=== Begin Enclosure ===

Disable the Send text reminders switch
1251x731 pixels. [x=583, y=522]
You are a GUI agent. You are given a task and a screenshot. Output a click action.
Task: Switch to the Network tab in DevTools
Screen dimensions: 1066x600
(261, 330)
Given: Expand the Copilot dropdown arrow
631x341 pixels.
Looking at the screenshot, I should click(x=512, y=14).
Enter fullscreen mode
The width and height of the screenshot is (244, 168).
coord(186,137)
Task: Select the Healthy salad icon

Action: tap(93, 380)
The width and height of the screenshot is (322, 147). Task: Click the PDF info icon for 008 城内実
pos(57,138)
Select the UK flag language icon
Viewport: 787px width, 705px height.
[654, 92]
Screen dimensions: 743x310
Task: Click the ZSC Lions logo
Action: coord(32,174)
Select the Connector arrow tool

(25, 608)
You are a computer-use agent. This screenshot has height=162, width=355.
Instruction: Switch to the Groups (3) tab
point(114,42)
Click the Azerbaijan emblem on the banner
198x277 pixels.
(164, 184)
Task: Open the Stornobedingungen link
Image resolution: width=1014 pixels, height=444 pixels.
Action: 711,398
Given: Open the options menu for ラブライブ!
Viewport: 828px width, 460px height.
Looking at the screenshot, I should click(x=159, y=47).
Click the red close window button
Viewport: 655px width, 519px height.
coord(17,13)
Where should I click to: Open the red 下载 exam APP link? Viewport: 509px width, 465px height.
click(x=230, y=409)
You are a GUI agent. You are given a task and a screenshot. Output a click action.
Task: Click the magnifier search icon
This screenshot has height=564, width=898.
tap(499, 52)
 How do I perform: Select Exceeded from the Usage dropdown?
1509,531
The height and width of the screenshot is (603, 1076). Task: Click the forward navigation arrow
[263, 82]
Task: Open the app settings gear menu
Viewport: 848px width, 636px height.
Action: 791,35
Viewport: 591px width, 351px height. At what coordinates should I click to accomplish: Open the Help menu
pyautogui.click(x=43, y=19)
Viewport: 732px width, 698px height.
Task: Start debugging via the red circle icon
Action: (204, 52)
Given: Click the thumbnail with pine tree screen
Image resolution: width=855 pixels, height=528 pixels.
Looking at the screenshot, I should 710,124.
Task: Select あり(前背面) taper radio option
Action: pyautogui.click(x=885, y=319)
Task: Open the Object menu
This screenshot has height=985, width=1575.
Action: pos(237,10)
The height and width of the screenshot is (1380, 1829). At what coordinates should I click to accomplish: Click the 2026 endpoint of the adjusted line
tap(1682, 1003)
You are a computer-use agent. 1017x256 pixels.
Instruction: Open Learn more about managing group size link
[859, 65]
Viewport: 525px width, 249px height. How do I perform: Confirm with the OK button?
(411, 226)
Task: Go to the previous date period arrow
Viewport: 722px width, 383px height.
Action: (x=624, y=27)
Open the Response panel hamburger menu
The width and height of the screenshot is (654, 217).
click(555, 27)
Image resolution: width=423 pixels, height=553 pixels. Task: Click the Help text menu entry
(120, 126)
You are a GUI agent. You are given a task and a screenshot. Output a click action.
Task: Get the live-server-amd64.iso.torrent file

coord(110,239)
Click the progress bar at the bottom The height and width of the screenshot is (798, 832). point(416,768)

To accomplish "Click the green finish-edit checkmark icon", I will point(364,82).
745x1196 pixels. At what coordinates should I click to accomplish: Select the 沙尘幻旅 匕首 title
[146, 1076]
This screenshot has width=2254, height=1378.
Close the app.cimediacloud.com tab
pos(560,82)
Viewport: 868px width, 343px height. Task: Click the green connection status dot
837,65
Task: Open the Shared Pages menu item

=== End Enclosure ===

# TASK PROMPT:
Word for word, repeat every line of the data.

# RESPONSE TO THE EXERCISE:
Disable the Send text reminders switch
1251x731 pixels. [x=583, y=522]
You are a GUI agent. You are given a task and a screenshot. Output a click action.
Task: Switch to the Network tab in DevTools
Screen dimensions: 1066x600
(261, 330)
Given: Expand the Copilot dropdown arrow
631x341 pixels.
Looking at the screenshot, I should click(x=512, y=14).
Enter fullscreen mode
The width and height of the screenshot is (244, 168).
coord(186,137)
Task: Select the Healthy salad icon

Action: tap(93, 380)
The width and height of the screenshot is (322, 147). Task: Click the PDF info icon for 008 城内実
pos(57,138)
Select the UK flag language icon
Viewport: 787px width, 705px height.
[654, 92]
Screen dimensions: 743x310
Task: Click the ZSC Lions logo
Action: coord(32,174)
Select the Connector arrow tool

(25, 608)
You are a computer-use agent. This screenshot has height=162, width=355.
Instruction: Switch to the Groups (3) tab
point(114,42)
Click the Azerbaijan emblem on the banner
198x277 pixels.
(164, 184)
Task: Open the Stornobedingungen link
Image resolution: width=1014 pixels, height=444 pixels.
Action: 711,398
Given: Open the options menu for ラブライブ!
Viewport: 828px width, 460px height.
Looking at the screenshot, I should click(x=159, y=47).
Click the red close window button
Viewport: 655px width, 519px height.
coord(17,13)
Where should I click to: Open the red 下载 exam APP link? Viewport: 509px width, 465px height.
click(x=230, y=409)
You are a GUI agent. You are given a task and a screenshot. Output a click action.
Task: Click the magnifier search icon
This screenshot has height=564, width=898.
tap(499, 52)
 How do I perform: Select Exceeded from the Usage dropdown?
1509,531
The height and width of the screenshot is (603, 1076). Task: Click the forward navigation arrow
[263, 82]
Task: Open the app settings gear menu
Viewport: 848px width, 636px height.
Action: 791,35
Viewport: 591px width, 351px height. At what coordinates should I click to accomplish: Open the Help menu
pyautogui.click(x=43, y=19)
Viewport: 732px width, 698px height.
Task: Start debugging via the red circle icon
Action: (204, 52)
Given: Click the thumbnail with pine tree screen
Image resolution: width=855 pixels, height=528 pixels.
Looking at the screenshot, I should 710,124.
Task: Select あり(前背面) taper radio option
Action: pyautogui.click(x=885, y=319)
Task: Open the Object menu
This screenshot has height=985, width=1575.
Action: pos(237,10)
The height and width of the screenshot is (1380, 1829). At what coordinates should I click to accomplish: Click the 2026 endpoint of the adjusted line
tap(1682, 1003)
You are a computer-use agent. 1017x256 pixels.
Instruction: Open Learn more about managing group size link
[859, 65]
Viewport: 525px width, 249px height. How do I perform: Confirm with the OK button?
(411, 226)
Task: Go to the previous date period arrow
Viewport: 722px width, 383px height.
Action: (x=624, y=27)
Open the Response panel hamburger menu
The width and height of the screenshot is (654, 217).
click(555, 27)
Image resolution: width=423 pixels, height=553 pixels. Task: Click the Help text menu entry
(120, 126)
You are a GUI agent. You are given a task and a screenshot. Output a click action.
Task: Get the live-server-amd64.iso.torrent file

coord(110,239)
Click the progress bar at the bottom The height and width of the screenshot is (798, 832). point(416,768)

To accomplish "Click the green finish-edit checkmark icon", I will point(364,82).
745x1196 pixels. At what coordinates should I click to accomplish: Select the 沙尘幻旅 匕首 title
[146, 1076]
This screenshot has width=2254, height=1378.
Close the app.cimediacloud.com tab
pos(560,82)
Viewport: 868px width, 343px height. Task: Click the green connection status dot
837,65
Task: Open the Shared Pages menu item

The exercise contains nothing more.